Accepting that 30” was as big as the picture could get, I hit another problem. The HD output from my Asus T100 was impossible to read on the projected screen. It was nothing but large messy pixel blocks. I dialled the Asus back to its lowest setting of 1024*768, but still, the Windows 8 start menu, with it’s usually large colourful tiles was unreadable. I had to switch back to the computer screen to kick off a film and then switch back to the projector.
Although I could tell you what the film was, in every other way it was unwatchable. Toy Story 3 looked like the Lego Movie made by drunk people. Breaking Bad looked like it had been censored by pixelating everyone’s face out, so that they couldn’t be identified, as happens on news interviews sometimes.
It was really, really bad. I remember when internet video first started happening in the early days of broadband. I know it wasn’t much good, but I’m sure it was better than this and expectation has long since moved on.
The problem is that the max resolution of 320*240 is just not good enough for anything - even 4” phone screens lack detail at this standard - so blowing up a large picture here is a waste of time.
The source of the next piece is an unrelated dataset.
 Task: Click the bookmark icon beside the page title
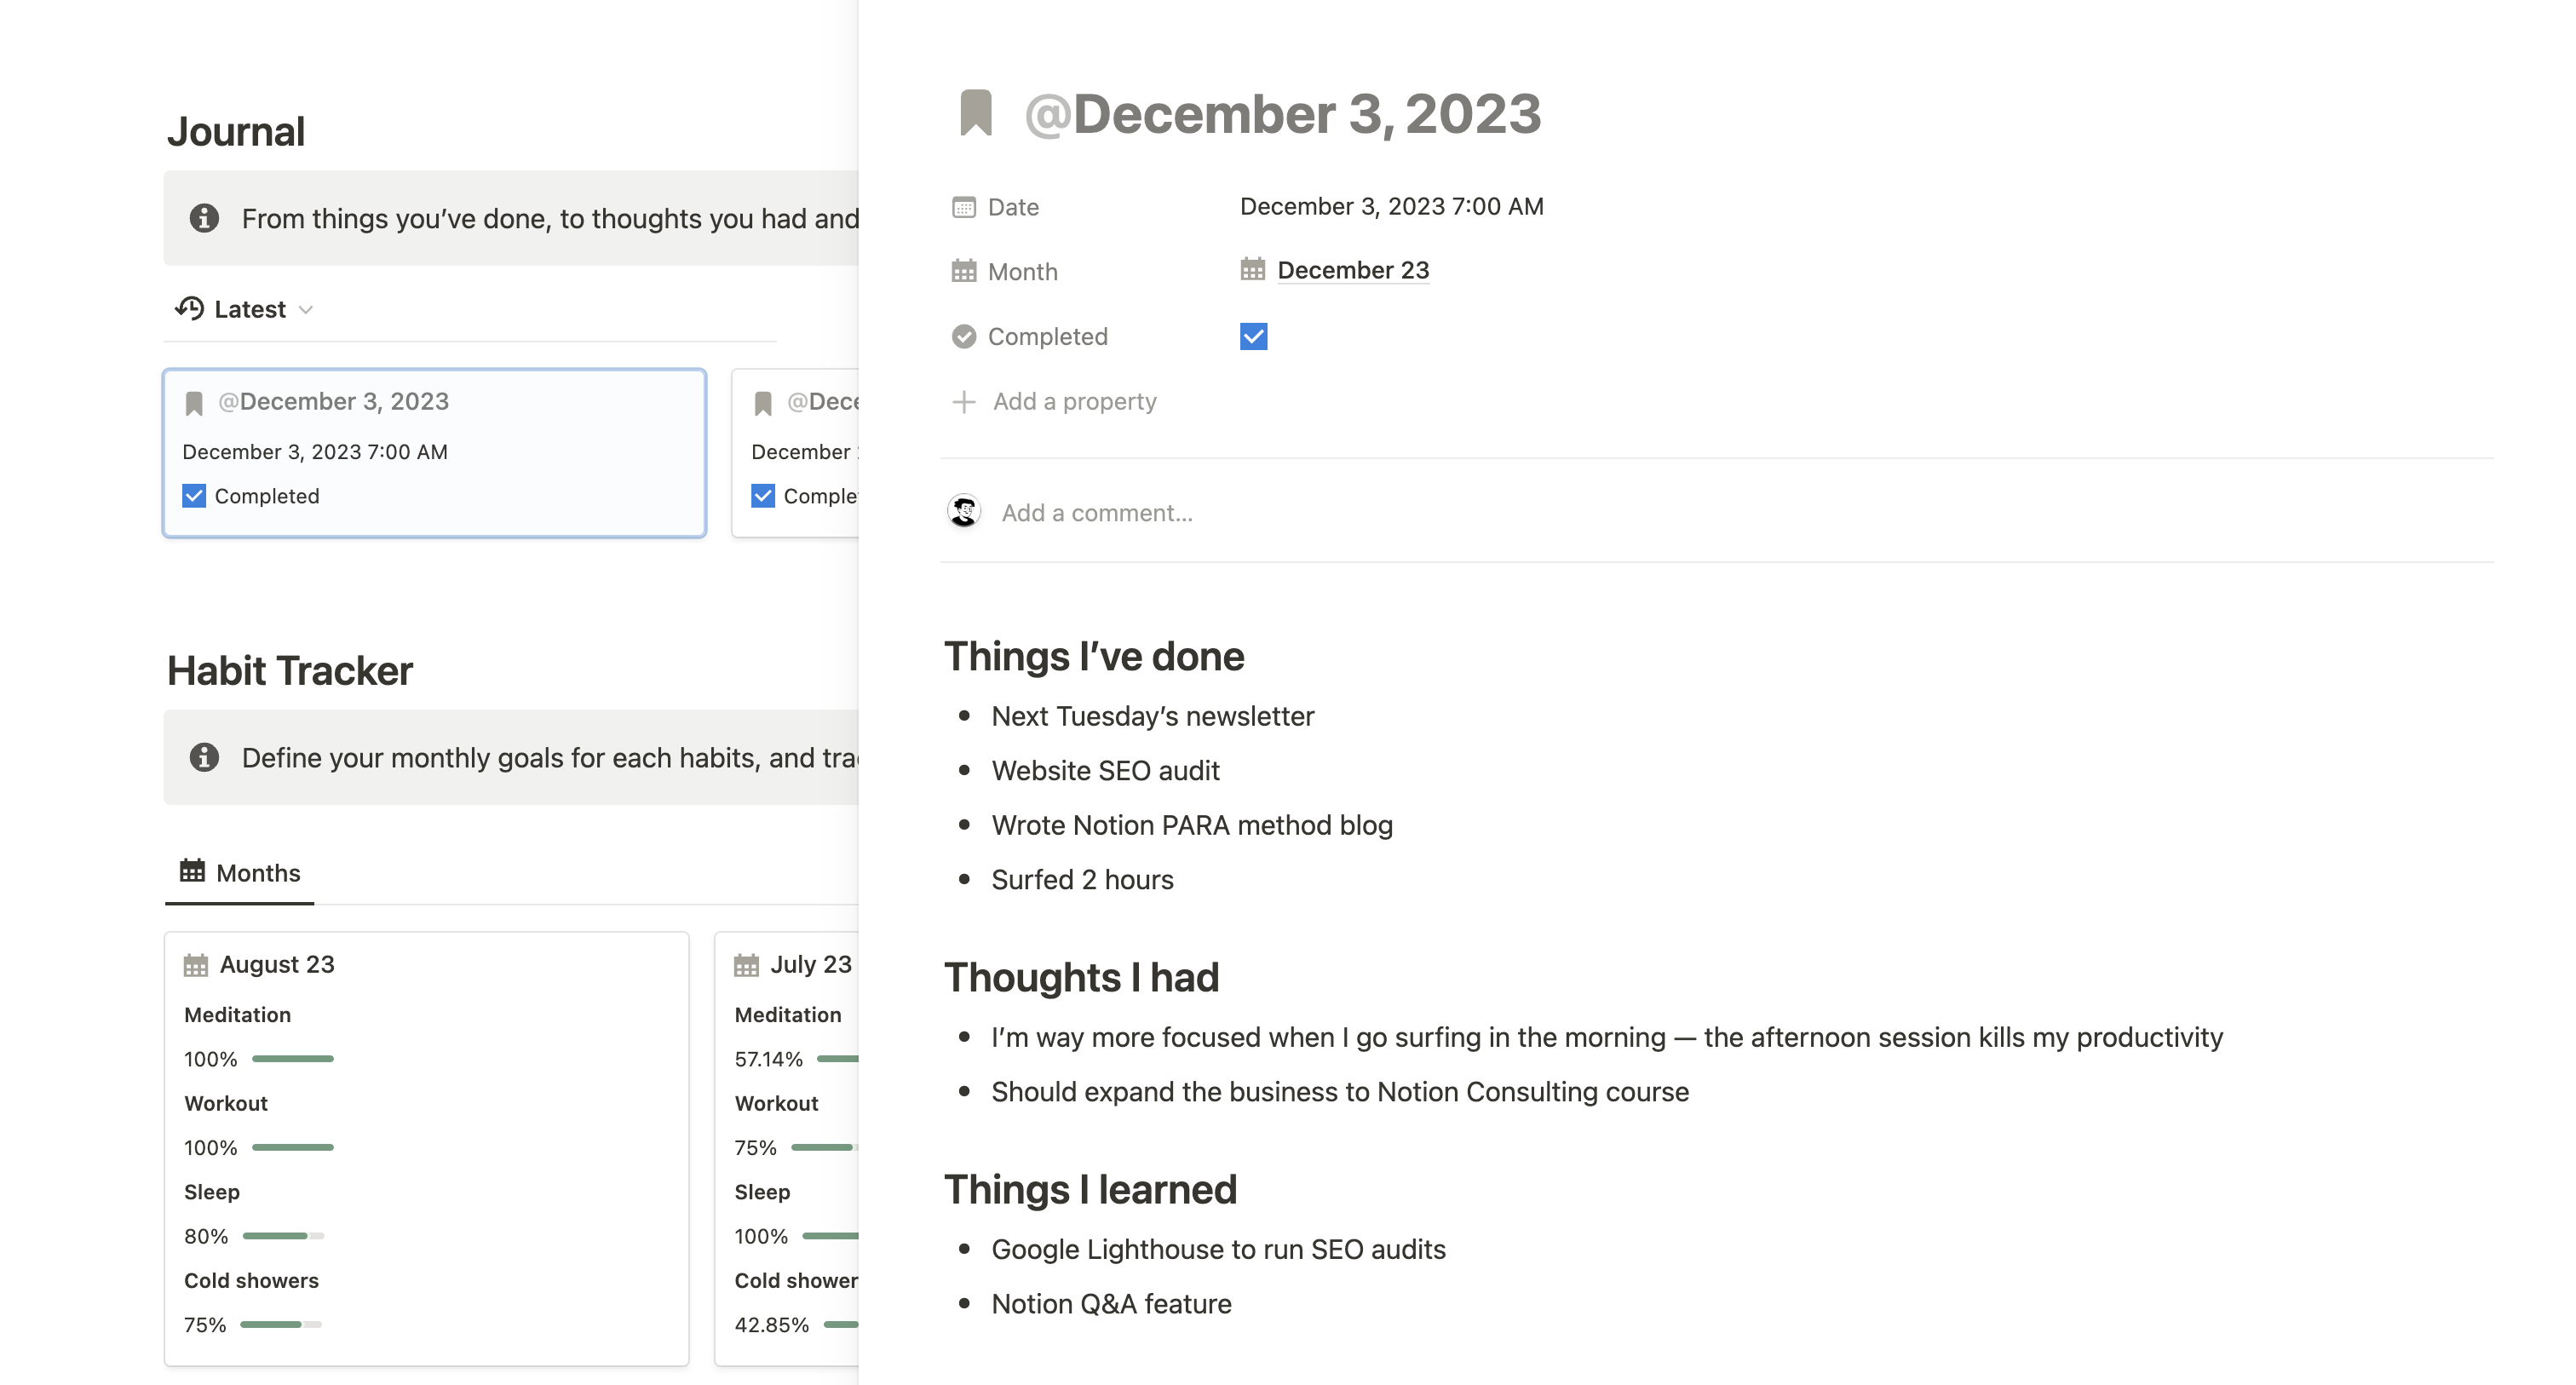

It’s great news that such capable projectors now exist that are this portable. Inevitably, the price will come down to the point where it’s not just for the business folk, but in the meantime, I would advise patience to the rest of us. The ones on ebay look the part, and make some great claims, but this one is not bad, it’s unusable. Save your money, or spend the extra on the Dell (now succeeded by the M115HD which is even brighter!).
Quick Note - If you want to watch a movie on one of these projectors, a simple way to get the sound coming from where the picture is, is to pick up a cheap Bluetooth speaker. This might result on a tiny hit on the lip sync (ie the sound is ever so slightly delayed), but if you can live with that, it keeps everything convenient without too much compromise.